• **Stated goal**:
Copy out every one of the following entries line for line, with no changes.

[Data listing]
———

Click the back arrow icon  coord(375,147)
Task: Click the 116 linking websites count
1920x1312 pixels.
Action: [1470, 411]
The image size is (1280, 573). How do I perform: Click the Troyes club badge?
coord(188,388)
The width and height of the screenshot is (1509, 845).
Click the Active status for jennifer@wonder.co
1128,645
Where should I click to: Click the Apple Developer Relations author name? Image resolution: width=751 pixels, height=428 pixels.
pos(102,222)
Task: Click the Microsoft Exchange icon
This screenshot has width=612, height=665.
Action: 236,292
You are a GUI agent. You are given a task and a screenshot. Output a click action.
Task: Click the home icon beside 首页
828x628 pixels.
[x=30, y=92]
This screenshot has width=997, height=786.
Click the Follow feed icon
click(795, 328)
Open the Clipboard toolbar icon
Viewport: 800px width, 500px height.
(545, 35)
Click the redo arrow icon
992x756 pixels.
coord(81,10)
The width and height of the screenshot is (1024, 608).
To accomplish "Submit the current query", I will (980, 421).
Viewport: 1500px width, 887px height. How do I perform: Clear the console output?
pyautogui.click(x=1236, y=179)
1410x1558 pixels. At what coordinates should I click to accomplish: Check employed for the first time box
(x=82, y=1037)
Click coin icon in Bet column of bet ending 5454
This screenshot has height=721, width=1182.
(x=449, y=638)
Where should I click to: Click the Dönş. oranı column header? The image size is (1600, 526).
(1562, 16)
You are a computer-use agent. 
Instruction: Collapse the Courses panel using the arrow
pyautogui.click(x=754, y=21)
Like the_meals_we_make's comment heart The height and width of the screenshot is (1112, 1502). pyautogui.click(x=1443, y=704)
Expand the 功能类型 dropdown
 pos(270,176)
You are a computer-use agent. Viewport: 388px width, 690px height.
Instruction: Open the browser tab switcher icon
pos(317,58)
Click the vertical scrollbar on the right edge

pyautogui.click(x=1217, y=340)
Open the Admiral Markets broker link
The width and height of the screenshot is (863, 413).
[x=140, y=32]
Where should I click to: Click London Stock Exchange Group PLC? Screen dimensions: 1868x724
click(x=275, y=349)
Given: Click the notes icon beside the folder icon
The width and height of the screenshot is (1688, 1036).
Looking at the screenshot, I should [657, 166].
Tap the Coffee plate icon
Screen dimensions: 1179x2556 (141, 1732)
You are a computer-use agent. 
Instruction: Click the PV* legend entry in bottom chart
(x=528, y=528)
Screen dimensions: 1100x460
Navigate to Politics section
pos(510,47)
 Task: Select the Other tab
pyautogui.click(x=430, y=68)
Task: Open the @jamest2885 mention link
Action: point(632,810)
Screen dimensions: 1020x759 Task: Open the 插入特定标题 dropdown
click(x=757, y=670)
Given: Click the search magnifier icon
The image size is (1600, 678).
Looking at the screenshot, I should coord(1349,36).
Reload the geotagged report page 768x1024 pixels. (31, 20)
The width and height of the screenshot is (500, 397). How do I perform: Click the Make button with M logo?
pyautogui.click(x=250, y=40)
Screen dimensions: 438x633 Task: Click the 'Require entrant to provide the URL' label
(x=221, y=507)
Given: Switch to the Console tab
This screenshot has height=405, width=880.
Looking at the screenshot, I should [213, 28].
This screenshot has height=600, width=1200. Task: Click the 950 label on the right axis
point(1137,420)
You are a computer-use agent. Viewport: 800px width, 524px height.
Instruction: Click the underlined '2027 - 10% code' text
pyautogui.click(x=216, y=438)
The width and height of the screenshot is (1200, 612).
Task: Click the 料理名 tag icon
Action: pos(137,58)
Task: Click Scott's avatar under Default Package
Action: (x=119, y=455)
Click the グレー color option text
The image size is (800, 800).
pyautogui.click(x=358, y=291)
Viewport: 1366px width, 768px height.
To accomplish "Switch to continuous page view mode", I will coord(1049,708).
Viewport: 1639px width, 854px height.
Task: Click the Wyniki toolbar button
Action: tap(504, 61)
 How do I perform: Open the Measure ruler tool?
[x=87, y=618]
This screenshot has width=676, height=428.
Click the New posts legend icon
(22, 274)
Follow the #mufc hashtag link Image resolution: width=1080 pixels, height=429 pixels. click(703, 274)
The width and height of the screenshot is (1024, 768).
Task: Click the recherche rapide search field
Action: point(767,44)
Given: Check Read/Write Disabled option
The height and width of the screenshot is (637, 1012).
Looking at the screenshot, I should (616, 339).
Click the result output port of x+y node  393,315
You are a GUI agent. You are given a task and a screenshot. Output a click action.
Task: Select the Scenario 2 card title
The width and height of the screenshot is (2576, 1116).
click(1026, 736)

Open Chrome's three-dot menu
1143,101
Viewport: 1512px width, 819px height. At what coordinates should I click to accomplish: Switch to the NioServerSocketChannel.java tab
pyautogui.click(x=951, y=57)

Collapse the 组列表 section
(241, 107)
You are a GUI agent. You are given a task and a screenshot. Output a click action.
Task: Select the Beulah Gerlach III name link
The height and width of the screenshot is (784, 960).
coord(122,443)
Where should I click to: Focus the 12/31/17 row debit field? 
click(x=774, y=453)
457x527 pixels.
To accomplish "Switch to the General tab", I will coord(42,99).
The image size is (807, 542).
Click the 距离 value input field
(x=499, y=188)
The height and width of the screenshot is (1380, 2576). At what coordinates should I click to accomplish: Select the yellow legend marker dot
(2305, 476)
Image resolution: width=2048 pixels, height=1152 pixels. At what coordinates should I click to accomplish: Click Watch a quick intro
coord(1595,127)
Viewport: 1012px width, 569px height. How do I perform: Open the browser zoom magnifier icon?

———

• **Task response**:
Click the back arrow icon  coord(375,147)
Task: Click the 116 linking websites count
1920x1312 pixels.
Action: [1470, 411]
The image size is (1280, 573). How do I perform: Click the Troyes club badge?
coord(188,388)
The width and height of the screenshot is (1509, 845).
Click the Active status for jennifer@wonder.co
1128,645
Where should I click to: Click the Apple Developer Relations author name? Image resolution: width=751 pixels, height=428 pixels.
pos(102,222)
Task: Click the Microsoft Exchange icon
This screenshot has width=612, height=665.
Action: 236,292
You are a GUI agent. You are given a task and a screenshot. Output a click action.
Task: Click the home icon beside 首页
828x628 pixels.
[x=30, y=92]
This screenshot has width=997, height=786.
Click the Follow feed icon
click(795, 328)
Open the Clipboard toolbar icon
Viewport: 800px width, 500px height.
(545, 35)
Click the redo arrow icon
992x756 pixels.
coord(81,10)
The width and height of the screenshot is (1024, 608).
To accomplish "Submit the current query", I will (980, 421).
Viewport: 1500px width, 887px height. How do I perform: Clear the console output?
pyautogui.click(x=1236, y=179)
1410x1558 pixels. At what coordinates should I click to accomplish: Check employed for the first time box
(x=82, y=1037)
Click coin icon in Bet column of bet ending 5454
This screenshot has height=721, width=1182.
(x=449, y=638)
Where should I click to: Click the Dönş. oranı column header? The image size is (1600, 526).
(1562, 16)
You are a computer-use agent. 
Instruction: Collapse the Courses panel using the arrow
pyautogui.click(x=754, y=21)
Like the_meals_we_make's comment heart The height and width of the screenshot is (1112, 1502). pyautogui.click(x=1443, y=704)
Expand the 功能类型 dropdown
 pos(270,176)
You are a computer-use agent. Viewport: 388px width, 690px height.
Instruction: Open the browser tab switcher icon
pos(317,58)
Click the vertical scrollbar on the right edge

pyautogui.click(x=1217, y=340)
Open the Admiral Markets broker link
The width and height of the screenshot is (863, 413).
[x=140, y=32]
Where should I click to: Click London Stock Exchange Group PLC? Screen dimensions: 1868x724
click(x=275, y=349)
Given: Click the notes icon beside the folder icon
The width and height of the screenshot is (1688, 1036).
Looking at the screenshot, I should [657, 166].
Tap the Coffee plate icon
Screen dimensions: 1179x2556 (141, 1732)
You are a computer-use agent. 
Instruction: Click the PV* legend entry in bottom chart
(x=528, y=528)
Screen dimensions: 1100x460
Navigate to Politics section
pos(510,47)
 Task: Select the Other tab
pyautogui.click(x=430, y=68)
Task: Open the @jamest2885 mention link
Action: point(632,810)
Screen dimensions: 1020x759 Task: Open the 插入特定标题 dropdown
click(x=757, y=670)
Given: Click the search magnifier icon
The image size is (1600, 678).
Looking at the screenshot, I should coord(1349,36).
Reload the geotagged report page 768x1024 pixels. (31, 20)
The width and height of the screenshot is (500, 397). How do I perform: Click the Make button with M logo?
pyautogui.click(x=250, y=40)
Screen dimensions: 438x633 Task: Click the 'Require entrant to provide the URL' label
(x=221, y=507)
Given: Switch to the Console tab
This screenshot has height=405, width=880.
Looking at the screenshot, I should [213, 28].
This screenshot has height=600, width=1200. Task: Click the 950 label on the right axis
point(1137,420)
You are a computer-use agent. Viewport: 800px width, 524px height.
Instruction: Click the underlined '2027 - 10% code' text
pyautogui.click(x=216, y=438)
The width and height of the screenshot is (1200, 612).
Task: Click the 料理名 tag icon
Action: pos(137,58)
Task: Click Scott's avatar under Default Package
Action: (x=119, y=455)
Click the グレー color option text
The image size is (800, 800).
pyautogui.click(x=358, y=291)
Viewport: 1366px width, 768px height.
To accomplish "Switch to continuous page view mode", I will coord(1049,708).
Viewport: 1639px width, 854px height.
Task: Click the Wyniki toolbar button
Action: tap(504, 61)
 How do I perform: Open the Measure ruler tool?
[x=87, y=618]
This screenshot has width=676, height=428.
Click the New posts legend icon
(22, 274)
Follow the #mufc hashtag link Image resolution: width=1080 pixels, height=429 pixels. click(703, 274)
The width and height of the screenshot is (1024, 768).
Task: Click the recherche rapide search field
Action: point(767,44)
Given: Check Read/Write Disabled option
The height and width of the screenshot is (637, 1012).
Looking at the screenshot, I should (616, 339).
Click the result output port of x+y node  393,315
You are a GUI agent. You are given a task and a screenshot. Output a click action.
Task: Select the Scenario 2 card title
The width and height of the screenshot is (2576, 1116).
click(1026, 736)

Open Chrome's three-dot menu
1143,101
Viewport: 1512px width, 819px height. At what coordinates should I click to accomplish: Switch to the NioServerSocketChannel.java tab
pyautogui.click(x=951, y=57)

Collapse the 组列表 section
(241, 107)
You are a GUI agent. You are given a task and a screenshot. Output a click action.
Task: Select the Beulah Gerlach III name link
The height and width of the screenshot is (784, 960).
coord(122,443)
Where should I click to: Focus the 12/31/17 row debit field? 
click(x=774, y=453)
457x527 pixels.
To accomplish "Switch to the General tab", I will coord(42,99).
The image size is (807, 542).
Click the 距离 value input field
(x=499, y=188)
The height and width of the screenshot is (1380, 2576). At what coordinates should I click to accomplish: Select the yellow legend marker dot
(2305, 476)
Image resolution: width=2048 pixels, height=1152 pixels. At what coordinates should I click to accomplish: Click Watch a quick intro
coord(1595,127)
Viewport: 1012px width, 569px height. How do I perform: Open the browser zoom magnifier icon?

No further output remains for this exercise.